Posted by fayeroe on November 16, 2010, at 17:53:35
In reply to Re: FYI » fayeroe, posted by Dinah on November 16, 2010, at 17:39:30
> I also am concerned with what is right.
>
> I've been the subject of attention like this. I think many of us have.
>
> I don't see how this is the best way or the most effective way to resolve any issue.Nothing has been done so far that has put a stop to it. Would you agree with me?
There is an 800 lb elephant in the room and it has been ignored for years.
I don't think anyone is going to make this up. Proof is in their babblemails. Would you call the posters liars?

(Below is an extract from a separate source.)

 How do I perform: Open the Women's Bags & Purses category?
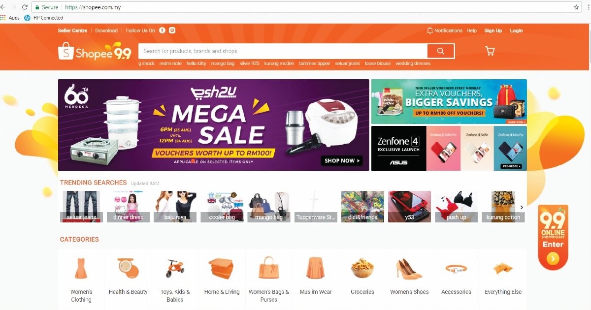(269, 279)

For the record, I don't dislike Bob.I don't know Bob. I dislike the behavior.
>
Posted by fayeroe on November 16, 2010, at 17:55:00
In reply to Re: FYI » 10derheart, posted by Dinah on November 16, 2010, at 17:42:42
> I felt the same way.
>
> I just don't understand people sometimes.Neither do I.
>
>
Posted by 10derheart on November 16, 2010, at 18:02:33
In reply to Re: FYI » Dinah, posted by fayeroe on November 16, 2010, at 17:16:15
"Encourage one another and build each other up."
- 1 Thessalonians 5:11
Posted by Dinah on November 16, 2010, at 18:16:14
In reply to Re: FYI » Dinah, posted by fayeroe on November 16, 2010, at 17:53:35
> I don't think anyone is going to make this up. Proof is in their babblemails. Would you call the posters liars?
I'm not sure why you're asking this of me. I didn't intend anything I said to suggest that anyone was lying or making things up, and I'm not sure what you interpreted to mean that.